Une piste dont s’est également emparé René Audet qui, avec un talent hors du commun, a écrit un texte sur Québec à la manière de Calvino: Une ville invisible.

« Après la longue remontée de l’estuaire marquée par les murmures et les coups de rame du passeur, j’arrive au milieu de la nuit dans la cité de Sophia. Perchée sur un promontoire, résistant au vent comme une colonie de moules sur un rocher battu par les marées, elle se détache de la noirceur par une sorte d’aura verte, relent d’une nature avide de renaître malgré l’hiver bien installé. » (pour lire la suite)

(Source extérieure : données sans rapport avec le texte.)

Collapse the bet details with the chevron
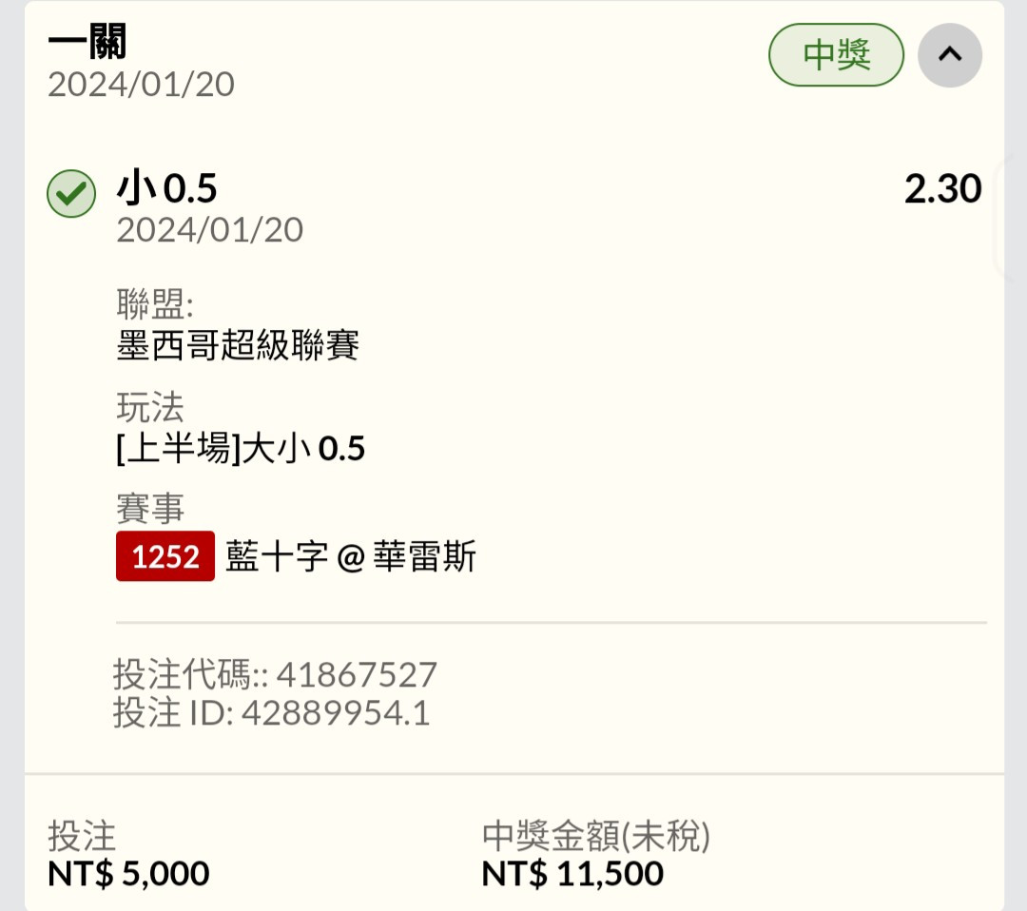The height and width of the screenshot is (911, 1027). [949, 55]
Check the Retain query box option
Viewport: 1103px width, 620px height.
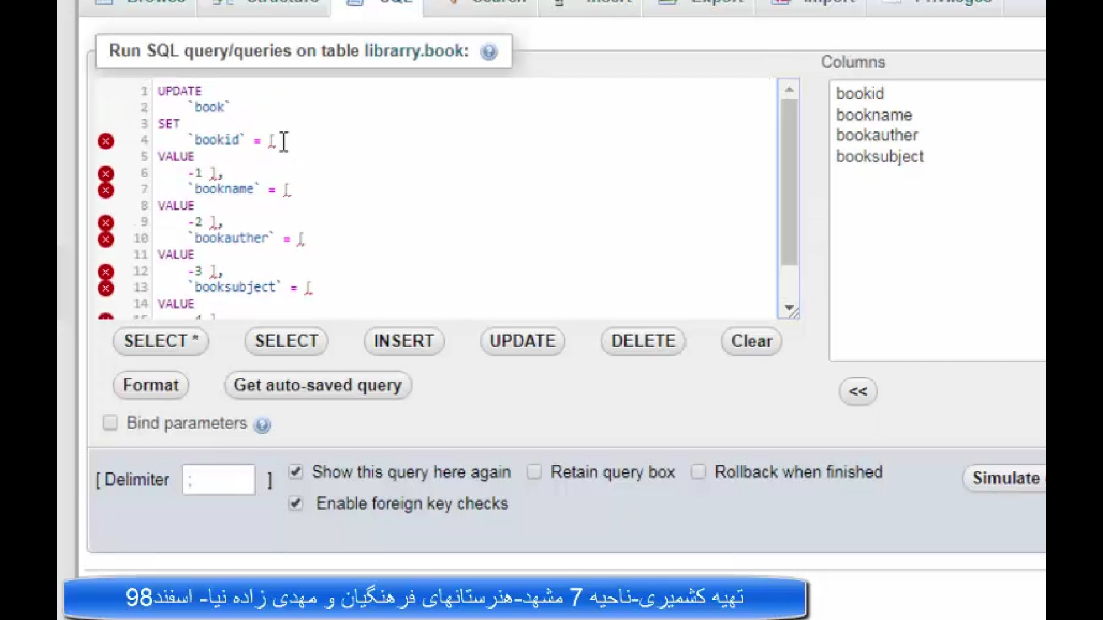pyautogui.click(x=534, y=472)
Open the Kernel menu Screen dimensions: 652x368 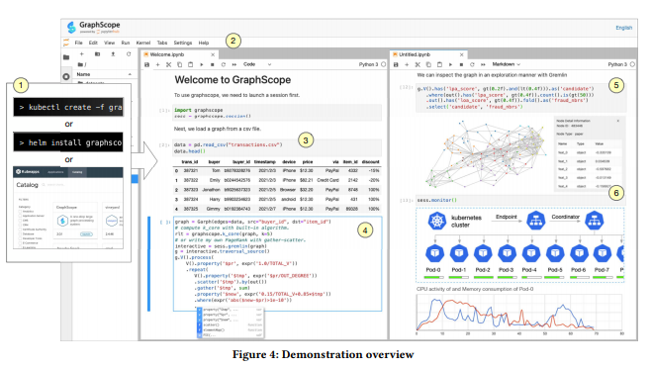(x=143, y=43)
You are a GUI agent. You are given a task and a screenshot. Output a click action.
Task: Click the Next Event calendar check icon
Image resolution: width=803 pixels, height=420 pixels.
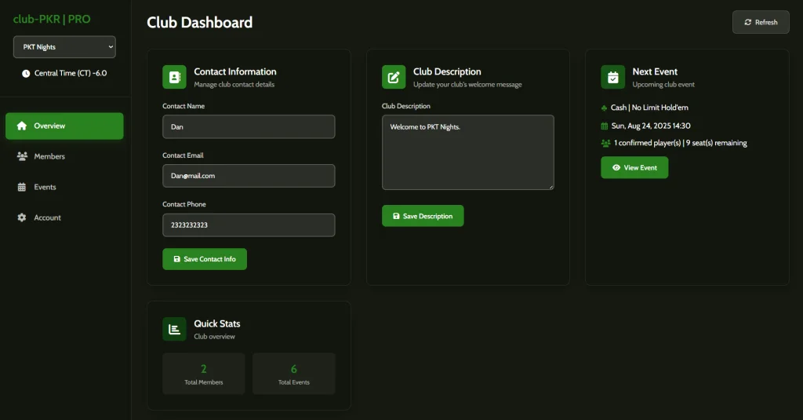coord(612,77)
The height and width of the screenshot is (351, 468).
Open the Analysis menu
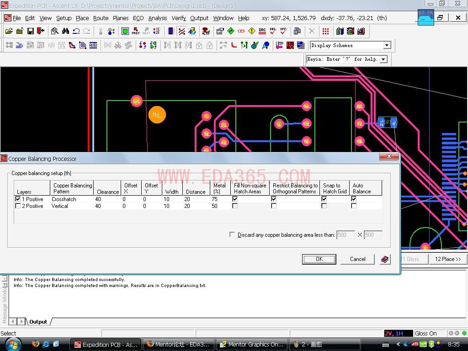157,18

J’apprécie particulièrement l’initiative de René parce que je crois que pour être vraiment fructueux, un débat public ne peut se faire uniquement sur la base de textes qui font seulement appel à la dimension rationnelle de l’intelligence. Le récit, le conte, poésie, le théâtre, la danse et la musique devraient également être mis à contribution, minimalement de manière à mettre l’esprit en appétit.

Merci René pour ce qui me semble, dans cette perspective, une importante contribution aux réflexions entourant la tenue de Québec Horizon Culture. Je ne doute pas que ce texte alimentera nos réflexions bien au-delà du 16 février.